The soybean complex is entering a critical inflection point. For investors, the 2025/26 marketing year presents a rare alignment of structural oversupply, shifting demand dynamics, and bearish technical indicators that collectively justify a strategic short position in soybean meal futures—specifically the MZMQ25 contract. This is not a fleeting correction but a confluence of forces reshaping the global soybean trade.

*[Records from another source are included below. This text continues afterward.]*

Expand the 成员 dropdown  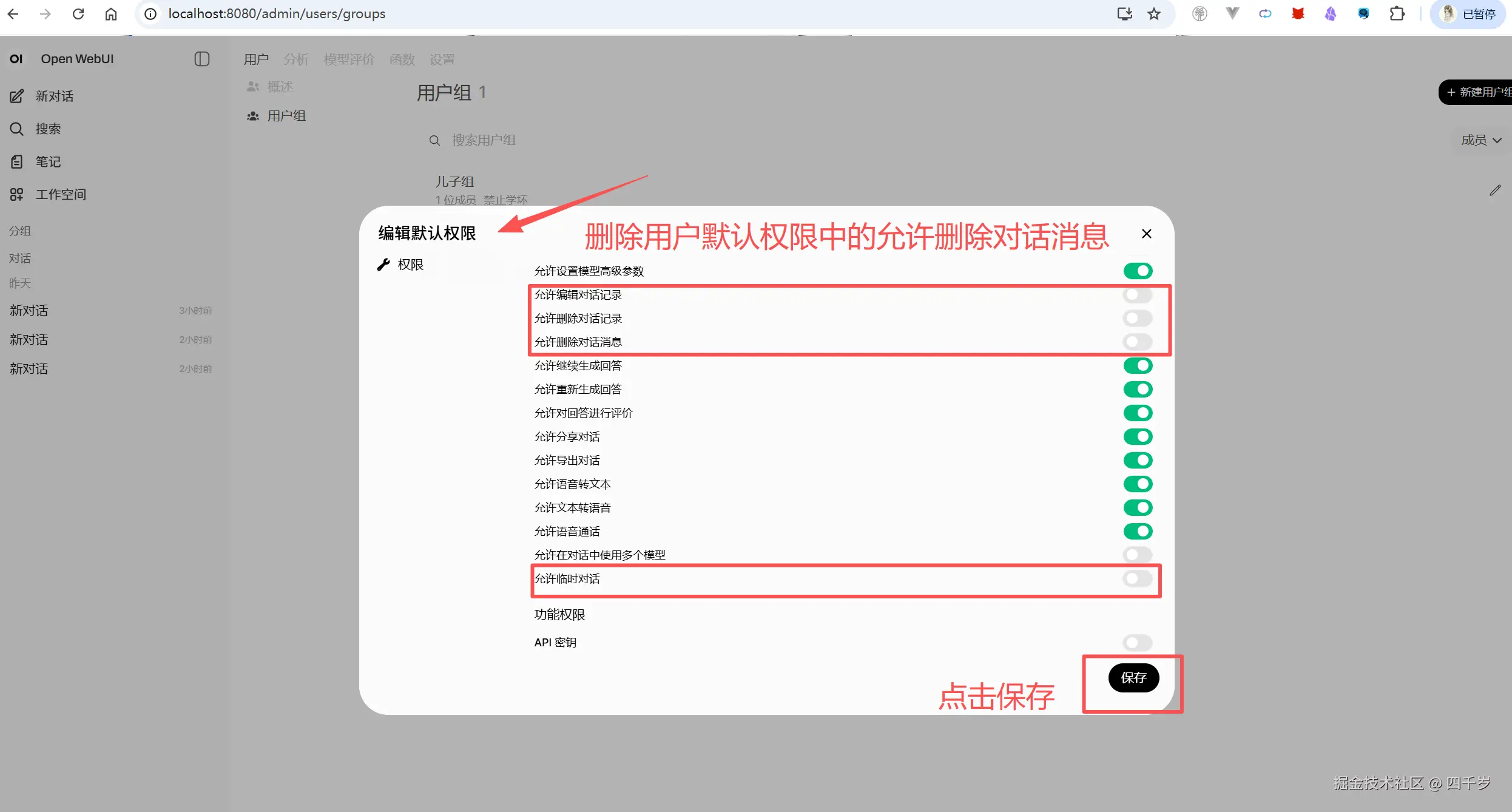coord(1480,140)
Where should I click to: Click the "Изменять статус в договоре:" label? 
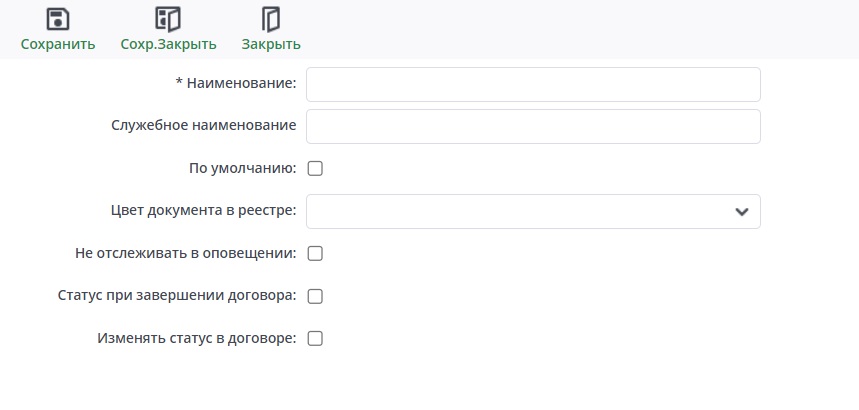(x=196, y=339)
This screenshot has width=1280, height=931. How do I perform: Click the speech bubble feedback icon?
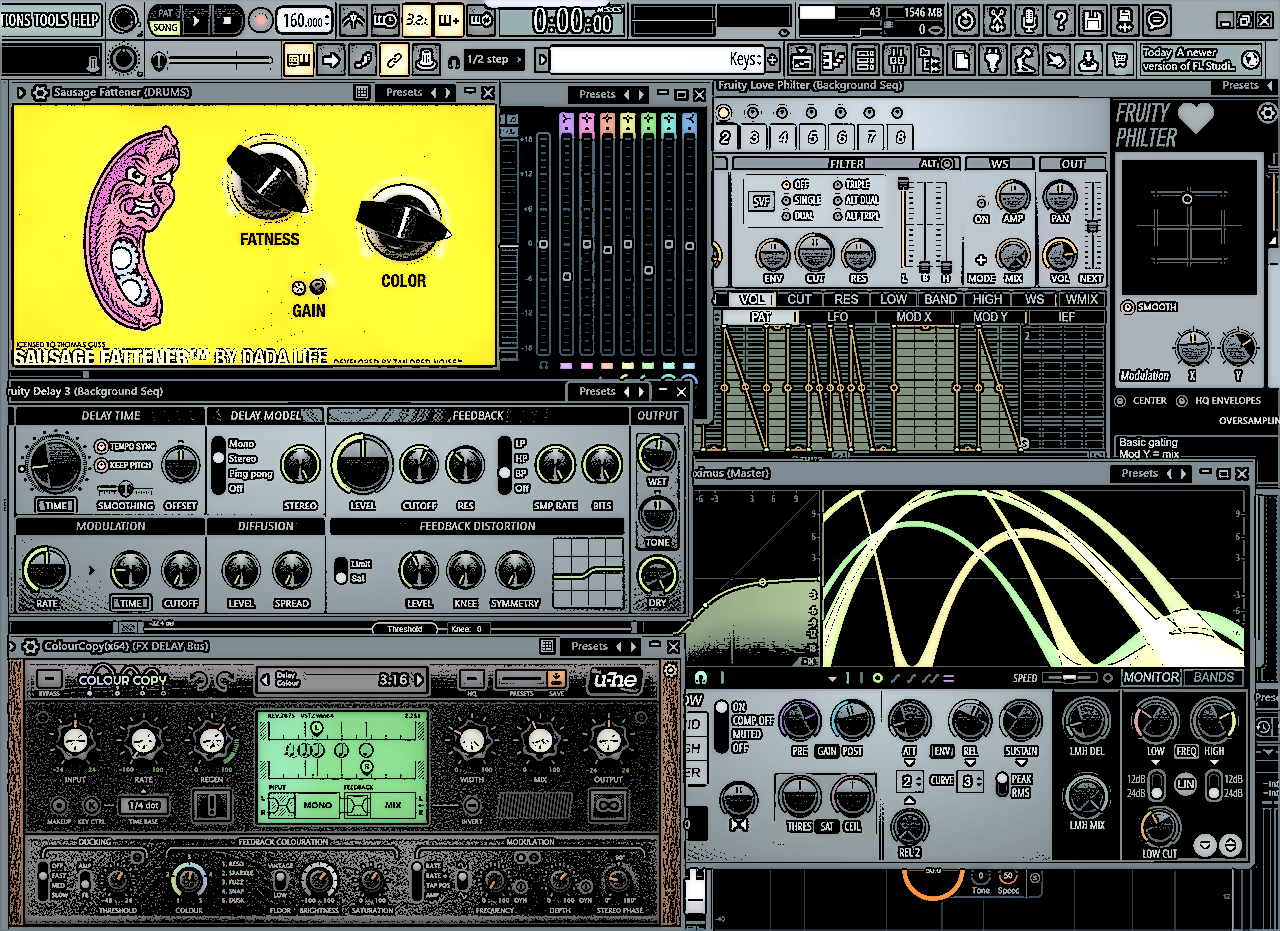pos(1157,19)
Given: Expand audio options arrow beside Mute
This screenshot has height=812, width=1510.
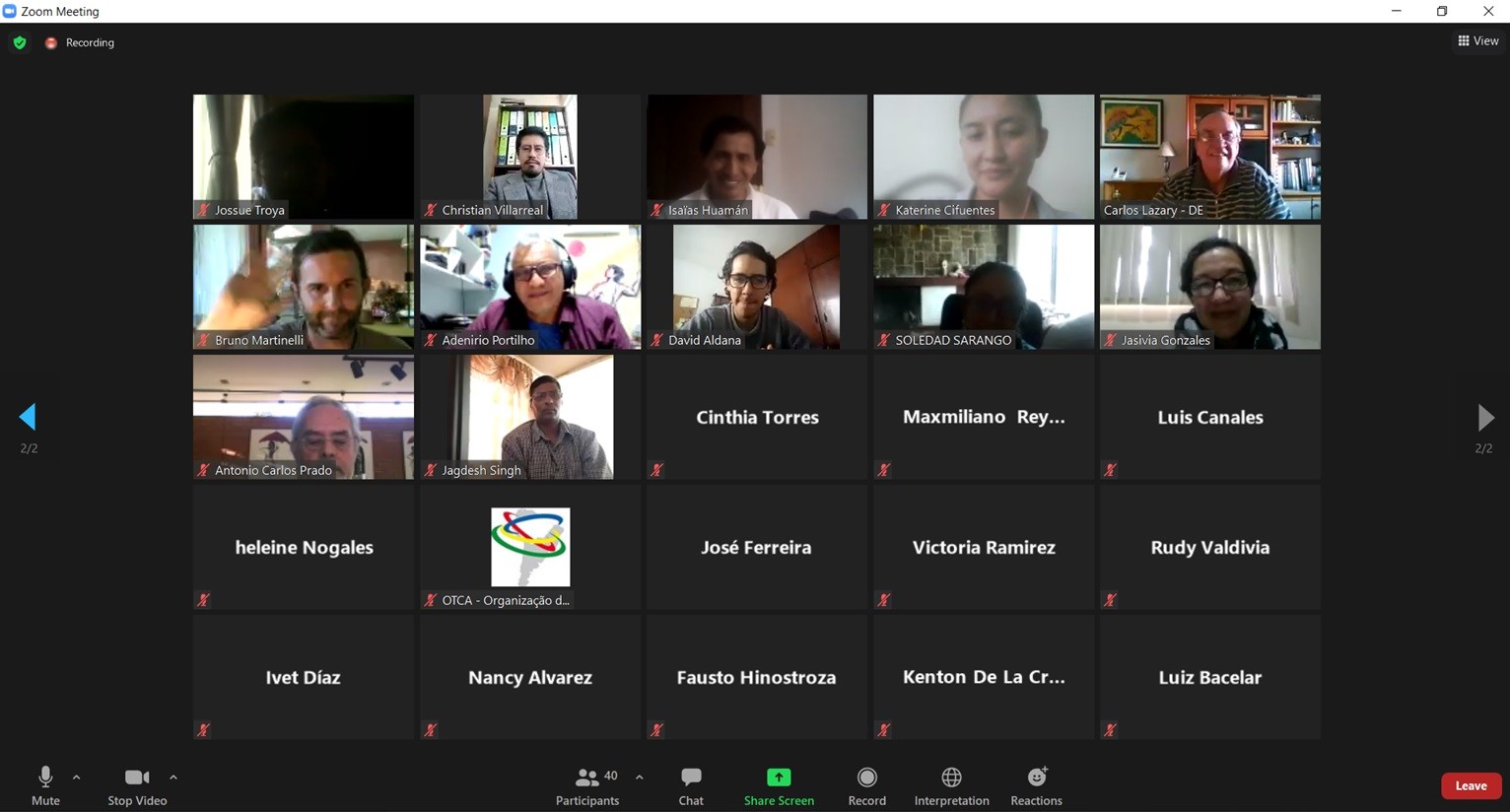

Global Oversupply: The U.S. Harvest and the Illusion of Abundance

The U.S. soybean harvest for 2025, while marked by a record yield of 53.6 bushels per acre, has been undermined by a sharp reduction in harvested acreage. Farmers are projected to harvest 80.1 million acres, the smallest since 2019, resulting in a 4.292 billion bushel crop—down from earlier estimates. This reduction, coupled with upward revisions to domestic usage (crushing and exports), has tightened U.S. ending stocks to 290 million bushels, with a stocks-to-use ratio of 6.7%.

Globally, the picture is no less dire. Brazil and Argentina, the world's two largest soybean producers, have flooded the market with record outputs. Brazil's 2025/26 crop remains unchanged at 176 million metric tonnes (MMT), while Argentina's production has been revised upward to 50.9 MMT. These surpluses, combined with reduced U.S. exports and weak demand from the European Union, Iran, and Vietnam, have pushed global ending stocks to 124.9 MMT—just below trade expectations. The result? A supply glut that is pricing U.S. soybean meal out of key markets.